### What to do
a – Reproduce the hash table passage from "This section describes" up to and including "for that point.".
b – Answer these questions from the hash table passage:
(i) Which pseudokey value is reserved?
(ii) What is the maximum number of entries that may be stored using the same pseudokey?
(iii) What value does the compare function return when it succeeds?

### Extract provided
-- Opening Marker --
This section describes a set of routines for storing an arbitrary number of elements with a fixed access time. This implementation is designed for general-purpose use in many applications. Copies of the elements are stored in a hash table.
The elements may be of any fixed size, set at the time that the hash table is created. Each element contains a key identifying the element, along with whatever data you choose to associate with that key. For example, a key might be an x, y, z point, with an associated data value for that point.
Elements are stored in the table using long integer pseudokeys. These pseudokeys should be uniformly distributed in any range beginning at zero.
| Note: | Pseudokey 0xFFFFFFFF is reserved. Items cannot not be placed in the hash table using this pseudokey value. |
The elements themselves may contain the pseudokey as their first long integer word. Alternatively, the pseudokey may be derived from the element through a call-back function provided at the time the hash table is created.
More than one element may be stored under the same pseudokey if a compare function is provided at the time the hash table was created. Whenever the hash table query function is called with the same search key, the hash table is searched for an element whose pseudokey matches the key either in or derived from the search key. If no compare function has been provided, the found element is returned. However, if a compare function has been provided, it is called by the hash table query routine to match the search key against each element in the hash table that matches the pseudokey. When the compare function succeeds (returns a 0), the element is returned.
A similar sequence is used to either insert a unique element (if a compare function was provided) or to overwrite a previously inserted element of the same key (if a compare function was not provided).
| Note: | Only 16 elements may be stored using the same pseudokey. |
HashTable DXCreateHash() | Creates a hash table. See "Examples". See DXCreateHash. |
Element DXQueryHashElement() | Searches a hash table for an element matching a specified key. See "Examples". See DXQueryHashElement. |
Error DXInsertHashElement() | Inserts an element into a hash table. See "Examples". See DXInsertHashElement. |
Error DXDeleteHashElement() | Removes any element that matches a search key. See DXDeleteHashElement. |
Error DXInitGetNextHashElement() | Initializes the pointer to the next element for GetNextHashElement. See DXInitGetNextHashElement. |
Error DXGetNextHashElement() | Returns the next element in a hash table. See DXGetNextHashElement. |
Error DXDestroyHash() | Deletes a hash table. See DXDestroyHash. |
Optional routines provided by the caller at the time of creation of the hash table follow:
hashFunc() | Converts a search key to a long integer pseudokey. Called on insertion and query. |
cmpFunc() | Determines whether elements with the same pseudokey are unique. Called on insertion and query. |
In the following examples, underscored items are supplied by the user.
-- Closing Marker --
### Provided information
-- Opening Marker --
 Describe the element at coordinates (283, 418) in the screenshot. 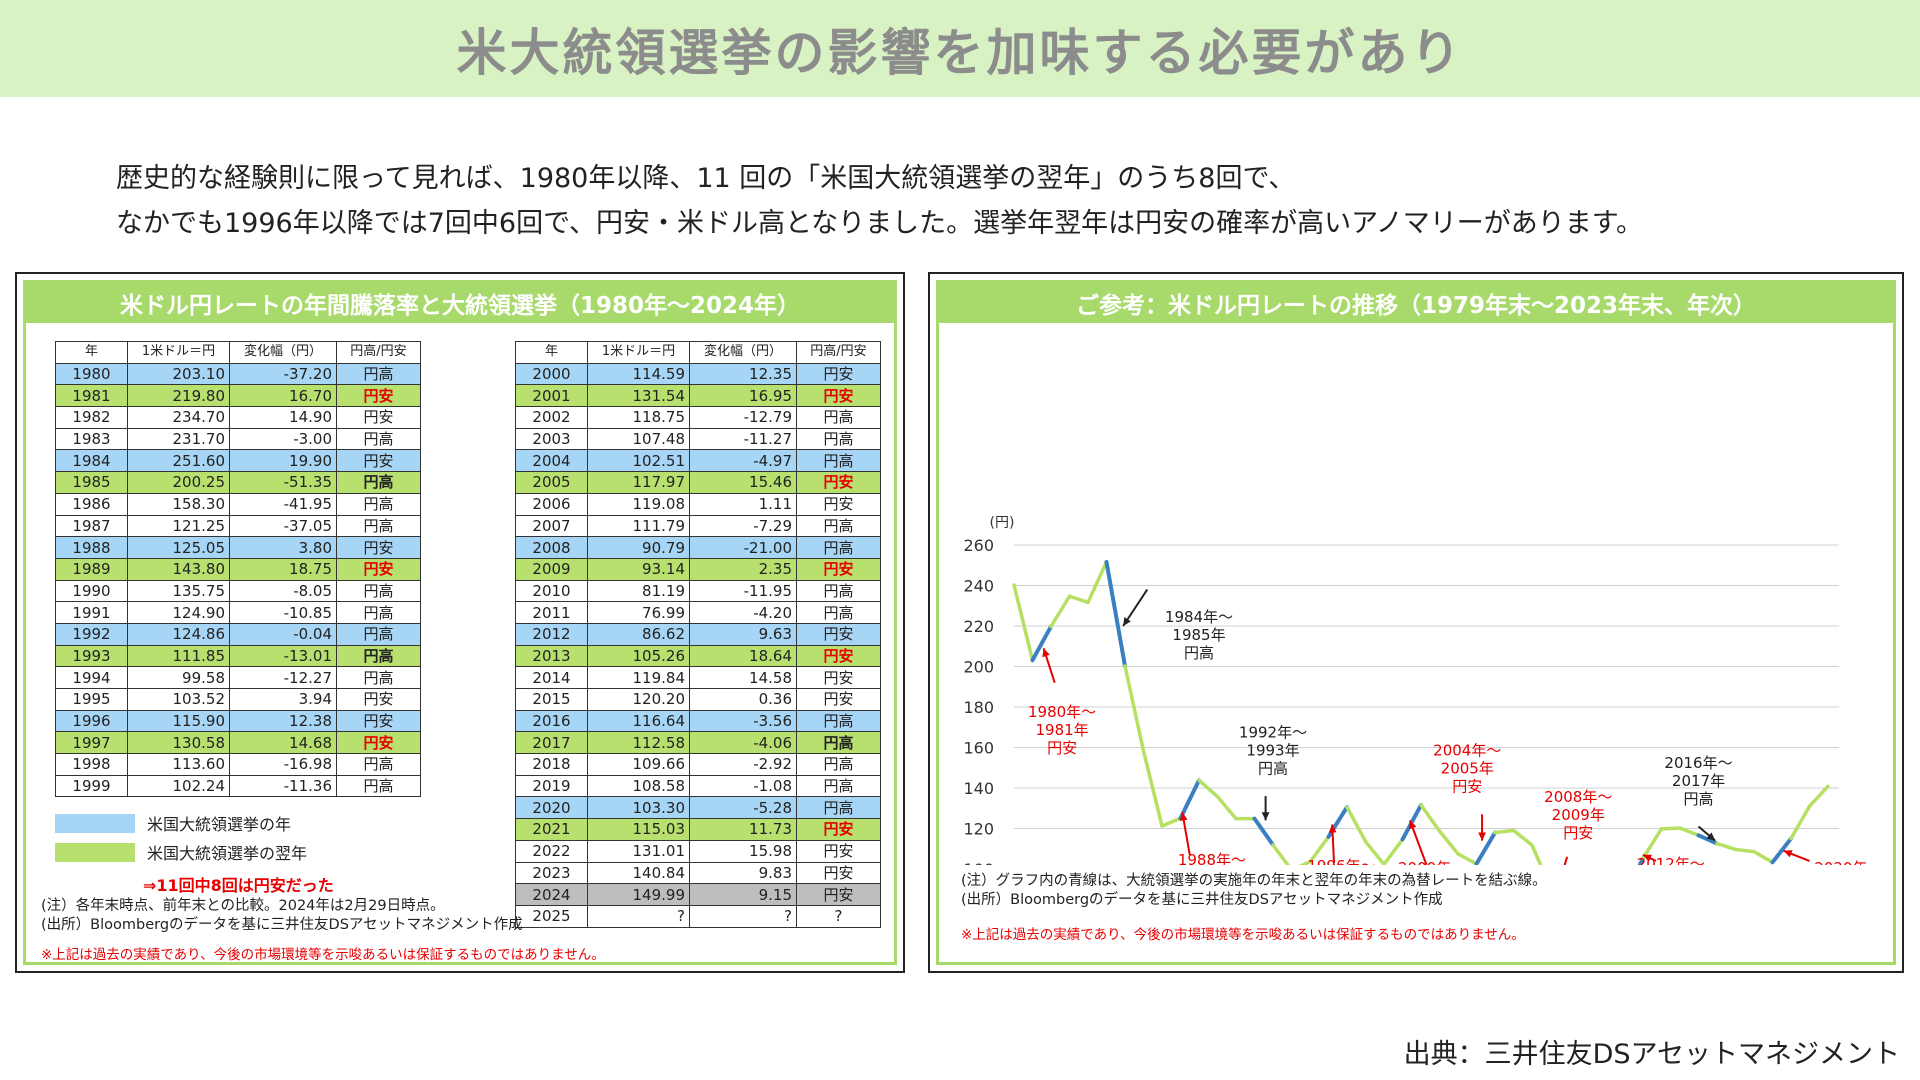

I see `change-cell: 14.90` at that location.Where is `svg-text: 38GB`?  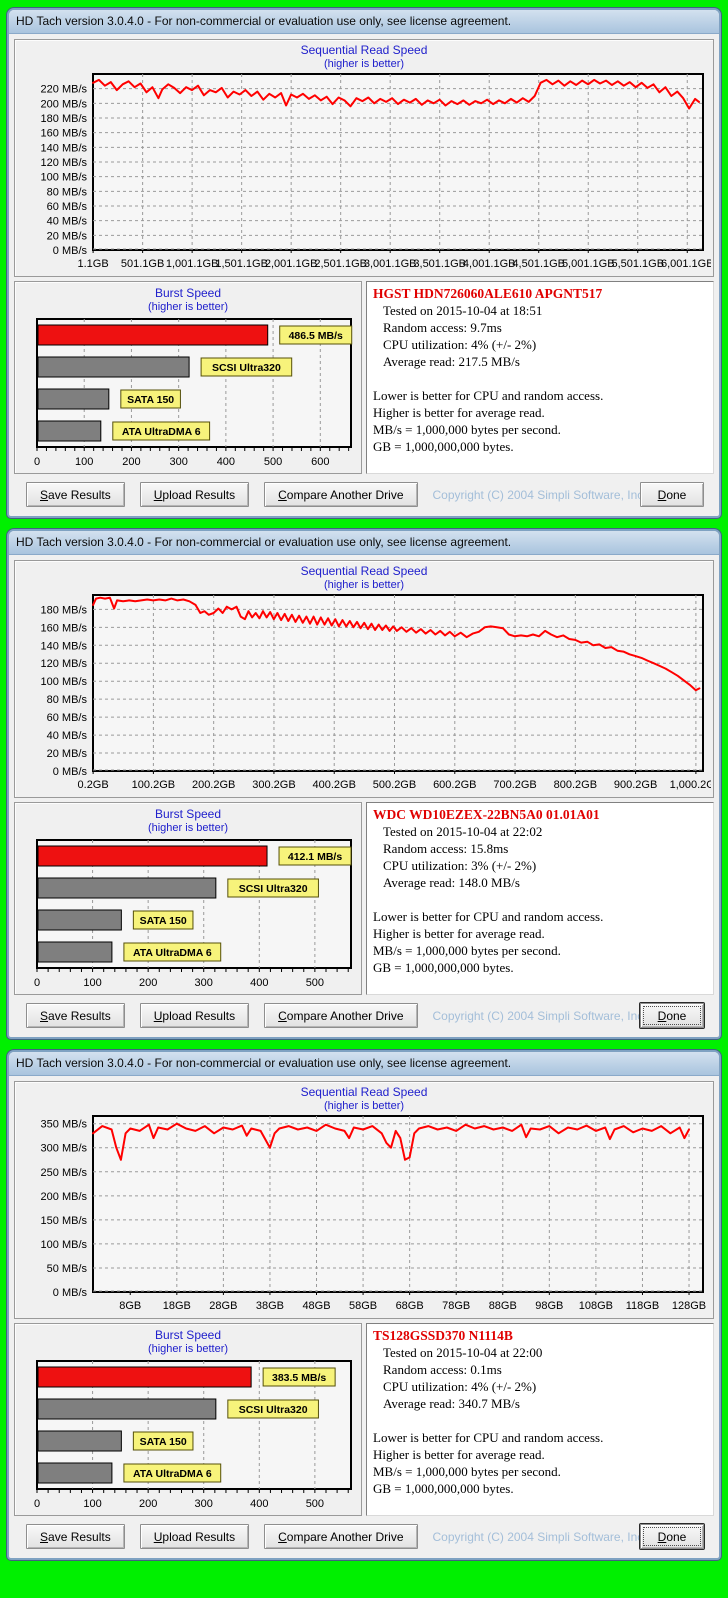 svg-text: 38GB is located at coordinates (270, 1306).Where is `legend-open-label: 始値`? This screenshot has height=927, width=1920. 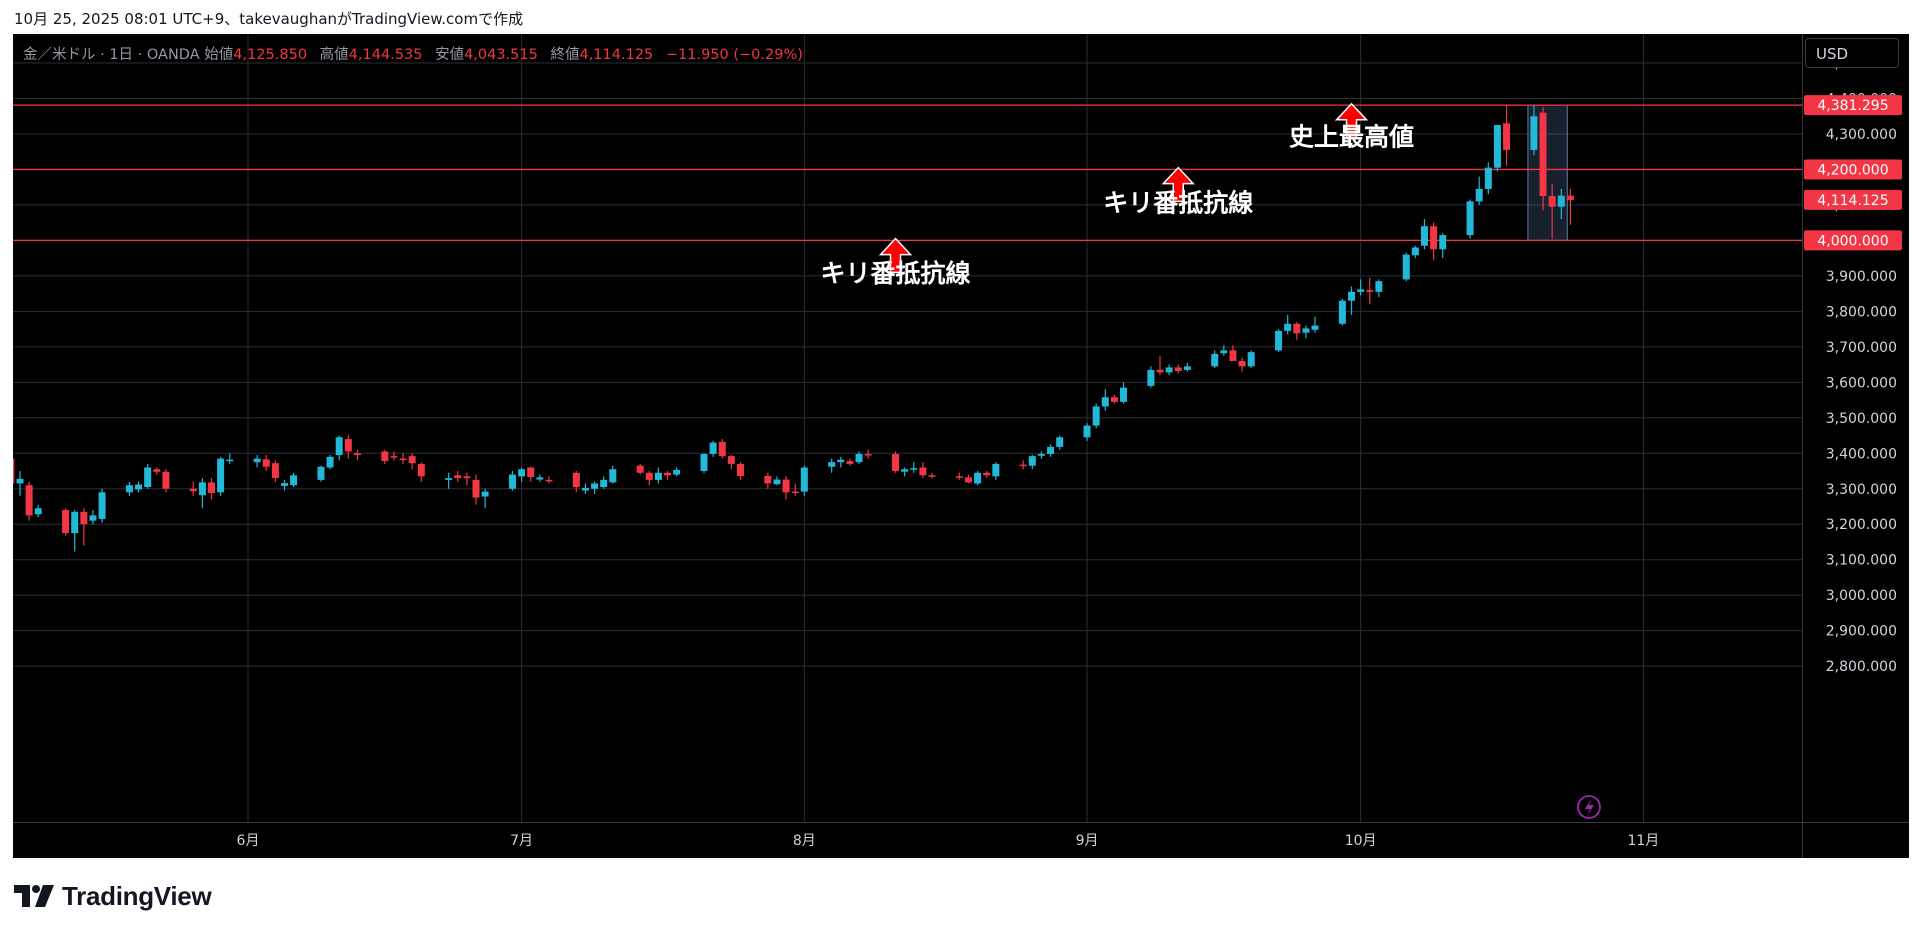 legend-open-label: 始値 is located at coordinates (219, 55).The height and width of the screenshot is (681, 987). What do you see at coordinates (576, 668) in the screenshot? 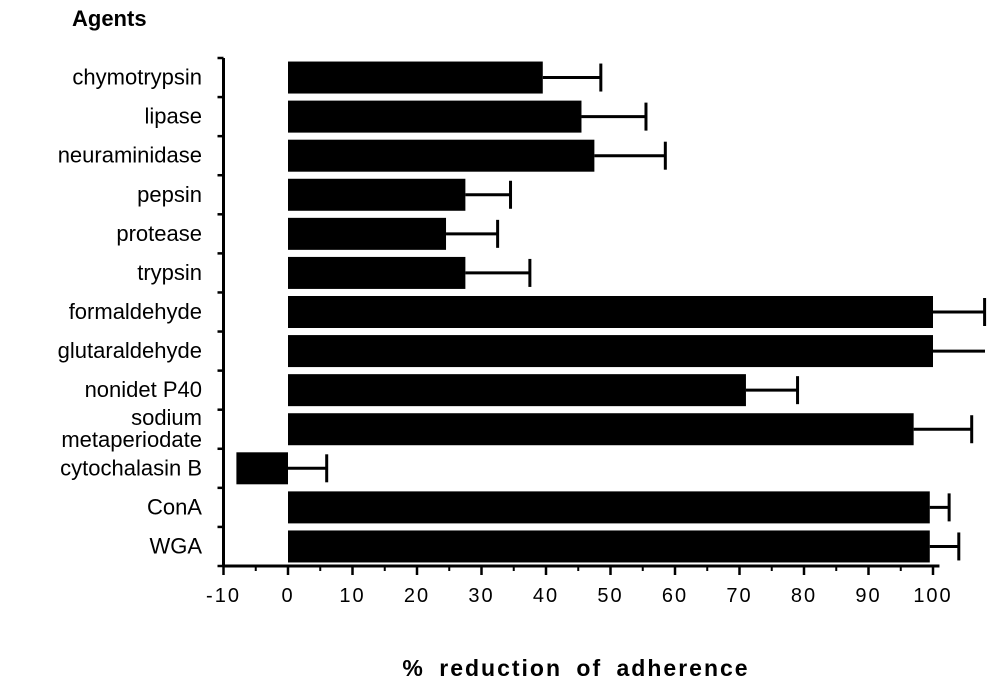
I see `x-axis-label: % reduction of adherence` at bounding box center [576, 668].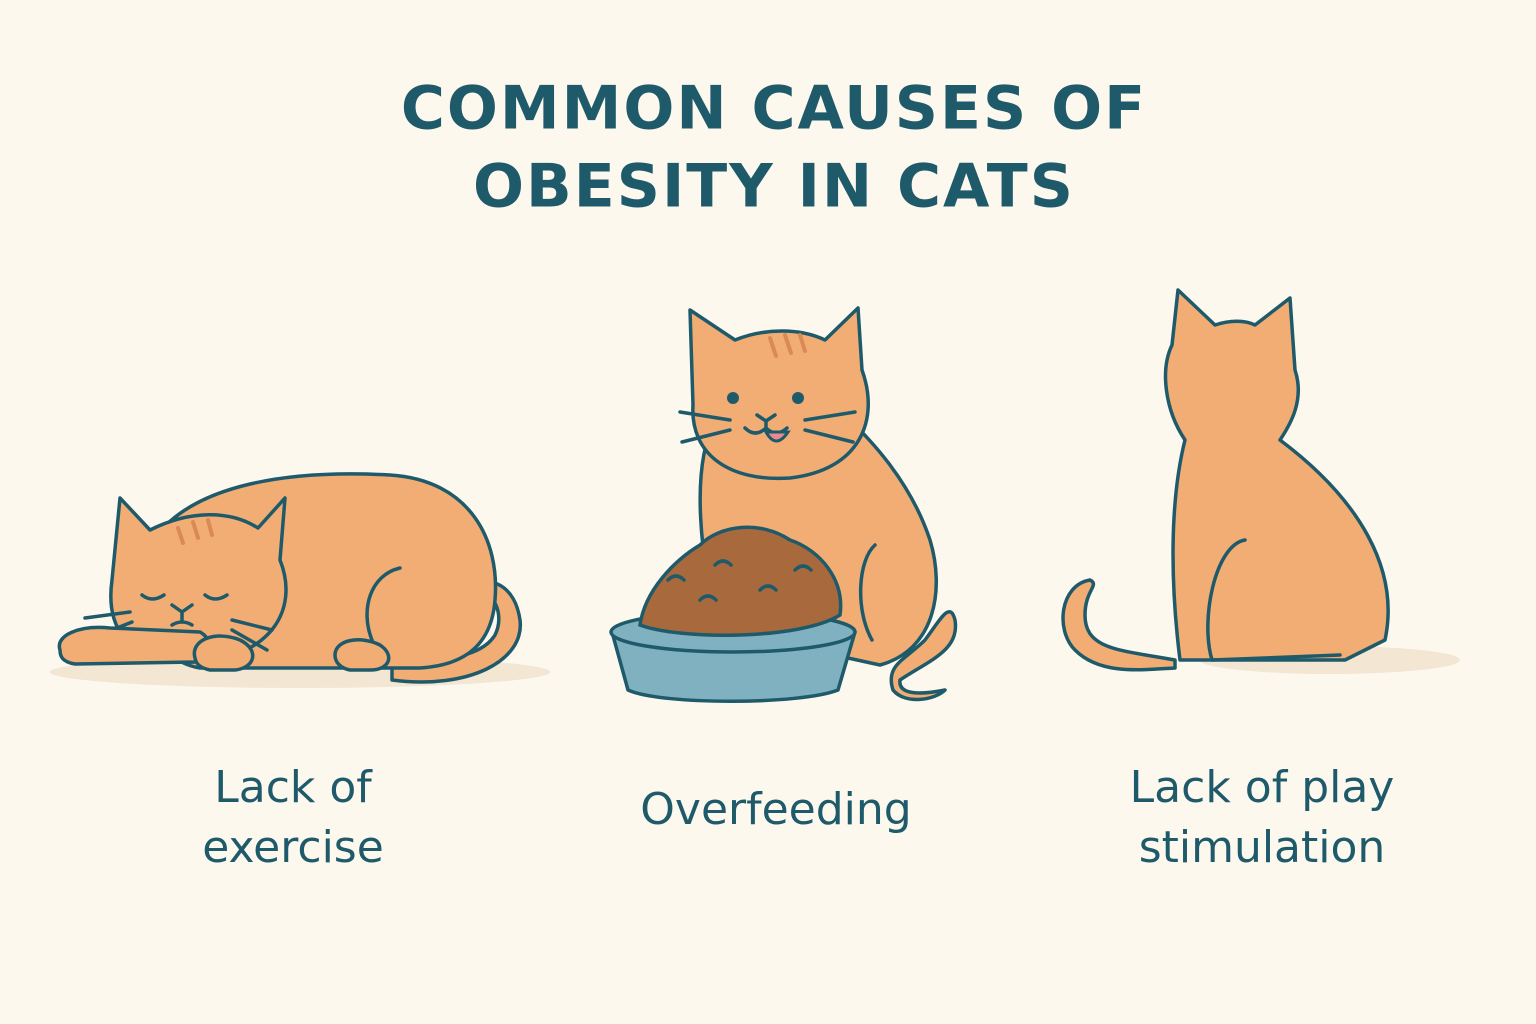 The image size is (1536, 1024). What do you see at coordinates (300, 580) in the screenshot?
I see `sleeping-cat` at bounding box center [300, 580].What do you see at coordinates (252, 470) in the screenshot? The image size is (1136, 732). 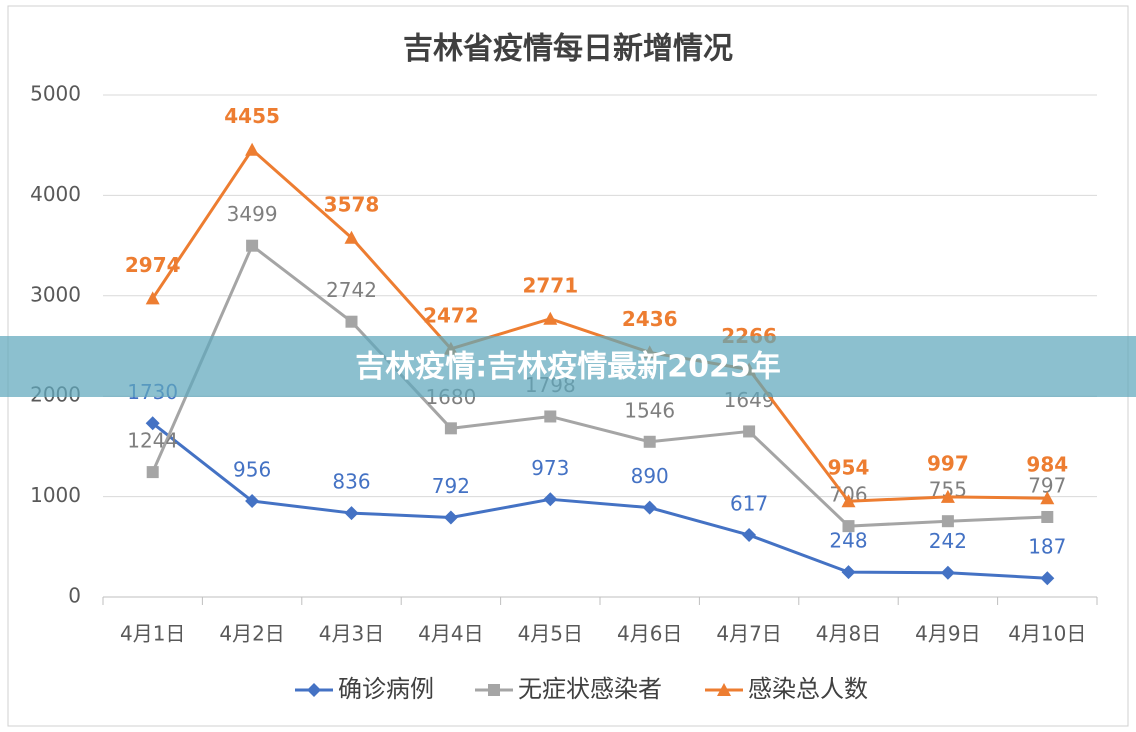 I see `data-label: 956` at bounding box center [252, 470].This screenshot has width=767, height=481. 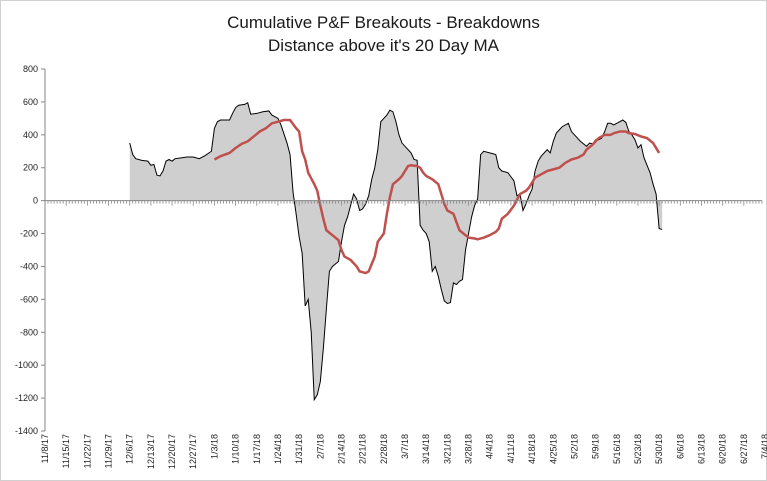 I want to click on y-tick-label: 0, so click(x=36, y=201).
-- Closing Marker --
### Answers
a –
This section describes a set of routines for storing an arbitrary number of elements with a fixed access time. This implementation is designed for general-purpose use in many applications. Copies of the elements are stored in a hash table.
The elements may be of any fixed size, set at the time that the hash table is created. Each element contains a key identifying the element, along with whatever data you choose to associate with that key. For example, a key might be an x, y, z point, with an associated data value for that point.

b –
(i) 0xFFFFFFFF
(ii) 16
(iii) 0